Top of Source information
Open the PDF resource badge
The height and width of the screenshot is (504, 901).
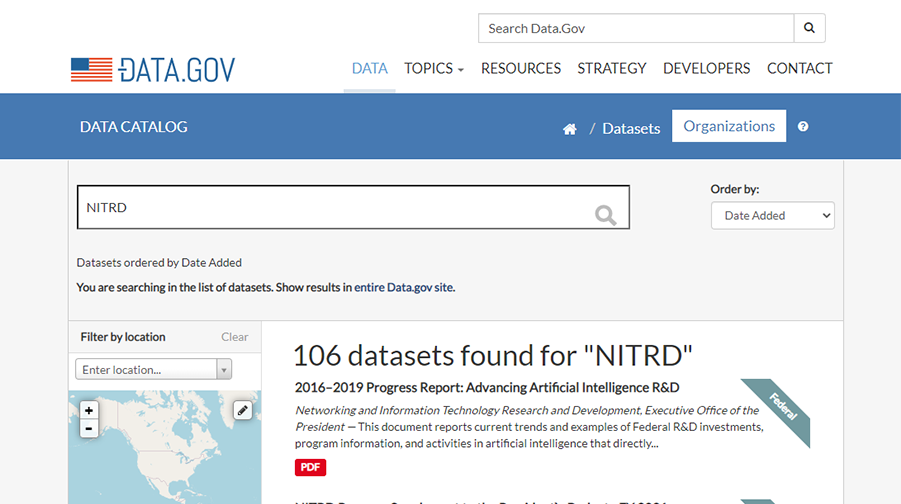(x=310, y=467)
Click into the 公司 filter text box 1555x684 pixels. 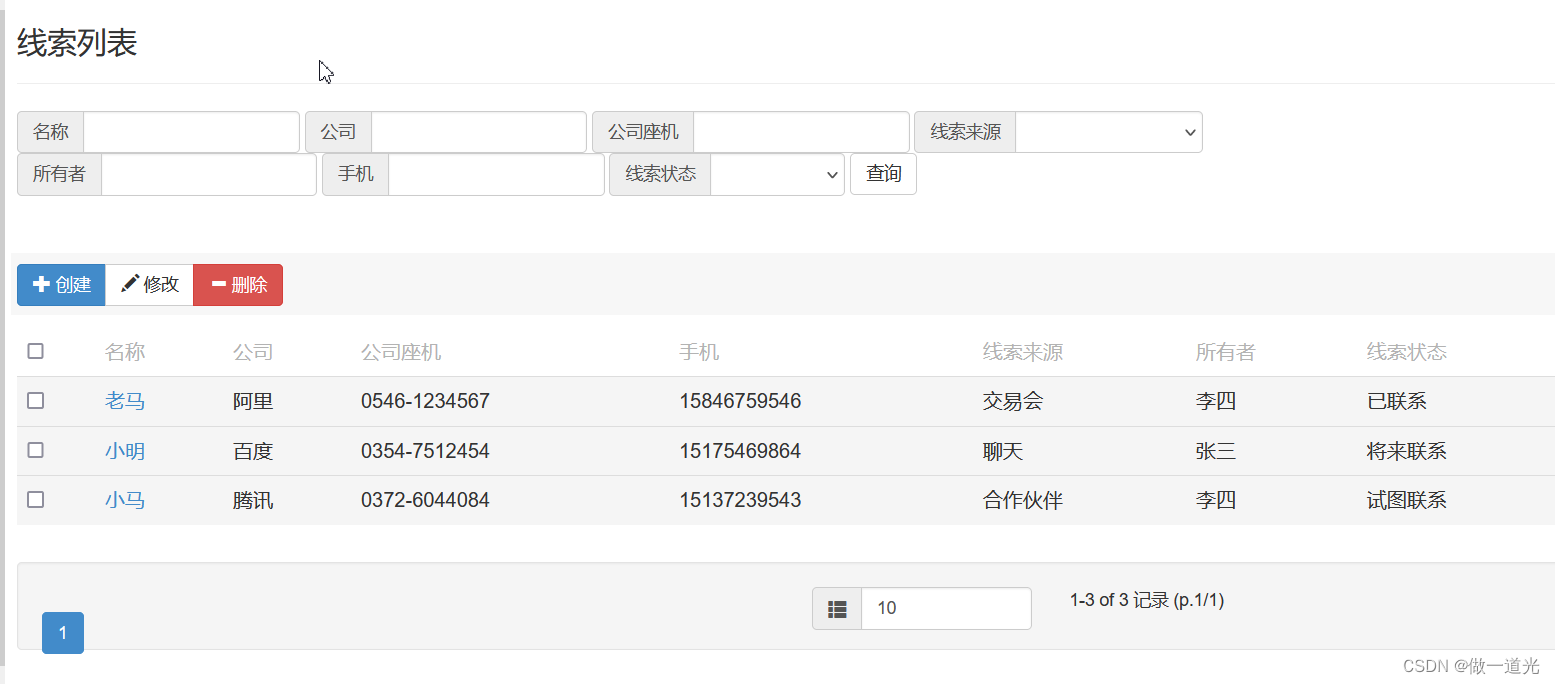pyautogui.click(x=478, y=132)
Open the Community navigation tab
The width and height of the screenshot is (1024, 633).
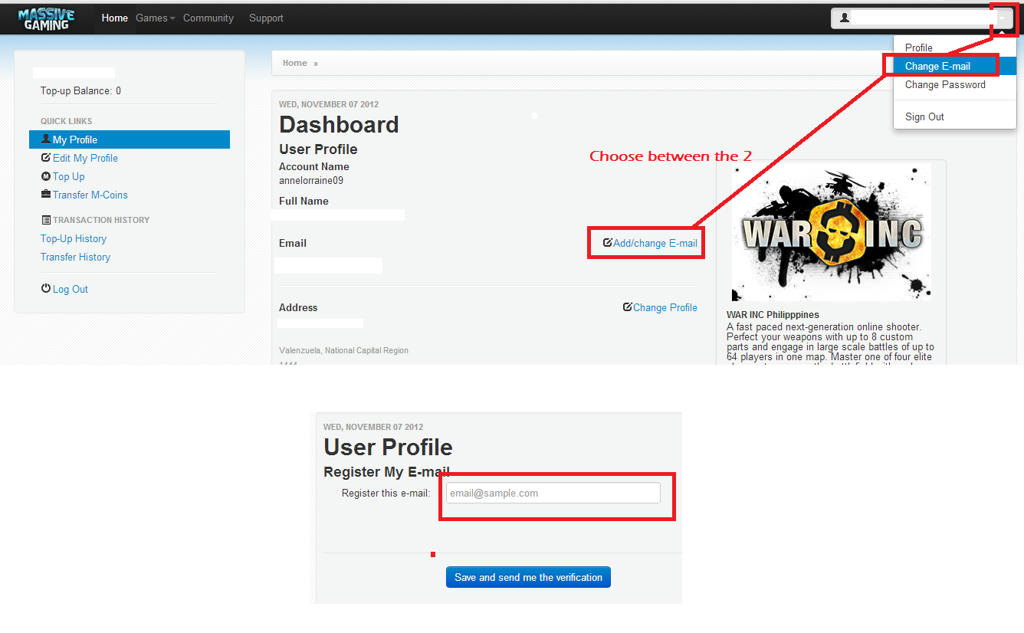click(x=208, y=18)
Bottom of Source information
• Task brief: Only exact repeats of the lines from the one containing "The width and" through the end of the listing above are wanted here; pictures are not.

• Response box:
The width and height of the screenshot is (1024, 633).
click(x=208, y=18)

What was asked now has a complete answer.